CRONACA

Vive nell’ex chiosco di fiori abbandonato e si allaccia abusivamente alla corrente elettrica pubblica

L’impianto improvvisato, sottoposto a un forte sovraccarico, rappresentava anche un grave rischio di corto circuito e conseguente incendio

Vive nell’ex chiosco di fiori abbandonato e si allaccia abusivamente alla corrente elettrica pubblica

Durante un controllo notturno, la Polizia ha scoperto un uomo che viveva in un chiosco abbandonato, alimentando stufe e dispositivi con un allaccio abusivo alla rete elettrica comunale. Il 31enne, risultato irregolare sul territorio, è stato denunciato per furto di energia e affidato all’Ufficio Immigrazione.

Il controllo della Volante

Un filo di fumo che si alzava nel buio della notte ha attirato l’attenzione di una pattuglia della Squadra Volante di Pavia impegnata nei controlli del territorio tra l’8 e il 9 gennaio 2026. L’insolita presenza è stata notata all’angolo tra via Stafforini e via San Giovannino, dove sorge una struttura ormai in disuso, un tempo utilizzata come chiosco di fiori.

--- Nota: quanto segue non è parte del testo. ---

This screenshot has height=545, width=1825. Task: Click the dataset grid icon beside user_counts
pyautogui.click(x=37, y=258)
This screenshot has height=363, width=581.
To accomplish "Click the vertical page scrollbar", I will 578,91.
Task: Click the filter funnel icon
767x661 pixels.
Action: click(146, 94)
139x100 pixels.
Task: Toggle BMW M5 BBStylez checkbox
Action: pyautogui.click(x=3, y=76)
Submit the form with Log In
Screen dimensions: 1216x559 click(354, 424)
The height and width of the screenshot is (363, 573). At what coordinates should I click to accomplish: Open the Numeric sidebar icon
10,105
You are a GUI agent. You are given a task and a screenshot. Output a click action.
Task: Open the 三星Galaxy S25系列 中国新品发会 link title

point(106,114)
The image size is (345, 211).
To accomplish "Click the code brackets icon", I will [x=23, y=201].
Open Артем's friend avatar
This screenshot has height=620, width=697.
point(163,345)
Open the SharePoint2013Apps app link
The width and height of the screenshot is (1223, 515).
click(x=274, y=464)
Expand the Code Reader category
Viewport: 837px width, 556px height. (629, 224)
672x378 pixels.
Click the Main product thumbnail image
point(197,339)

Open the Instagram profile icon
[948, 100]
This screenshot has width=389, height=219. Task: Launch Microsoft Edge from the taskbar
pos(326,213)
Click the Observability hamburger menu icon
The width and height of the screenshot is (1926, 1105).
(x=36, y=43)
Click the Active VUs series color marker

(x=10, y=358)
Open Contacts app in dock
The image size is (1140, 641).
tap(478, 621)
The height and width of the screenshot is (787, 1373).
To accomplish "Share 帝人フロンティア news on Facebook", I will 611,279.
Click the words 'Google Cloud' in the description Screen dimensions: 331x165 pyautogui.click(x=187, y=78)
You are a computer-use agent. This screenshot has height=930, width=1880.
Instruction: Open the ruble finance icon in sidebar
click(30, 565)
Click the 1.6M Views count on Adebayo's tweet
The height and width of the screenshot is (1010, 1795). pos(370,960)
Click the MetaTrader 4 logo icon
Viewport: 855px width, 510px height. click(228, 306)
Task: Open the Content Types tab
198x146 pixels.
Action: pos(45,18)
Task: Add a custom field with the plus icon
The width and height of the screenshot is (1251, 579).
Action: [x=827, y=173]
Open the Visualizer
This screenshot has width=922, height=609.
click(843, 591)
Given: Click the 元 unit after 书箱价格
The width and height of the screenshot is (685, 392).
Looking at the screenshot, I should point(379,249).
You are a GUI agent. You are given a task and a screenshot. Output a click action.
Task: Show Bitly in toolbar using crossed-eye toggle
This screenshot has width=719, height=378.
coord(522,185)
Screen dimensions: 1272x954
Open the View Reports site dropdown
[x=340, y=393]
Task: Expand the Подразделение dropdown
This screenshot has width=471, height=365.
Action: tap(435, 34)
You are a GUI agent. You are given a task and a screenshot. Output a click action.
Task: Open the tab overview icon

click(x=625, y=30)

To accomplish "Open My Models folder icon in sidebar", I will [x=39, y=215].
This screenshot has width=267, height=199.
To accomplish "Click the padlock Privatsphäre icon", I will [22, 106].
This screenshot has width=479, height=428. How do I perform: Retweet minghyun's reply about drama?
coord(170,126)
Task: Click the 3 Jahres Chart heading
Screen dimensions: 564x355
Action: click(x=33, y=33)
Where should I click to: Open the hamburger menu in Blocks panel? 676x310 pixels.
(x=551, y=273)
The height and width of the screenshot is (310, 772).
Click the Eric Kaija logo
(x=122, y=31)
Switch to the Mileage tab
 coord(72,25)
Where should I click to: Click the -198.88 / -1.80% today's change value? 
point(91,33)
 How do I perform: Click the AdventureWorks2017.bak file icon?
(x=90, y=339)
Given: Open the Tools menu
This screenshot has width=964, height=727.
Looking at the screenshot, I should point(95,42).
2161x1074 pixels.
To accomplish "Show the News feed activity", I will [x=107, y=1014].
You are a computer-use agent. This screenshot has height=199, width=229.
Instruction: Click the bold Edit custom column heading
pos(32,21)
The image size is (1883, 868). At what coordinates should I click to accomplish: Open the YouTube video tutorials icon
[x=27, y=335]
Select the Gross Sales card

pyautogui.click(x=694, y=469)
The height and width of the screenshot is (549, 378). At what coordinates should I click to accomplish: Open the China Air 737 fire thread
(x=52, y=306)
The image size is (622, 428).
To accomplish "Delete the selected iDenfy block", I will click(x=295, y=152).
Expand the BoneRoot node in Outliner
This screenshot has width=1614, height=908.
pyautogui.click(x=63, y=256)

Gli agenti, supportati da un secondo equipaggio, hanno deciso di verificare immediatamente l’origine del fumo.

Il rifugio improvvisato

All’interno del locale fatiscente i poliziotti hanno trovato un giovane di 31 anni, cittadino marocchino, che aveva trasformato l’edificio abbandonato in un alloggio di fortuna. Lo spazio era stato adattato con arredi essenziali e scorte di cibo, segno di una permanenza non occasionale. La scoperta ha però sollevato ulteriori preoccupazioni legate alle modalità con cui l’uomo si procurava l’energia necessaria per riscaldarsi e cucinare.

L’allaccio abusivo

Gli agenti hanno accertato che il 31enne aveva realizzato un collegamento irregolare e artigianale alla rete elettrica comunale di Pavia per alimentare stufette, piastre da cucina e dispositivi elettronici. Sul posto sono intervenuti i Vigili del Fuoco e i tecnici del servizio elettrico, che hanno confermato la gravità della situazione: l’impianto, privo di qualsiasi sistema di sicurezza e sottoposto a un forte sovraccarico, era esposto a un rischio concreto e immediato di corto circuito e incendio.

La denuncia

Dopo la messa in sicurezza dell’area e il distacco dell’allaccio abusivo, il 31enne è stato accompagnato in Questura per le procedure di identificazione. Dagli accertamenti è emersa la sua posizione irregolare sul territorio nazionale. Al termine delle verifiche, è stato denunciato all’Autorità Giudiziaria per furto aggravato di energia elettrica e affidato all’Ufficio Immigrazione per i successivi provvedimenti di competenza.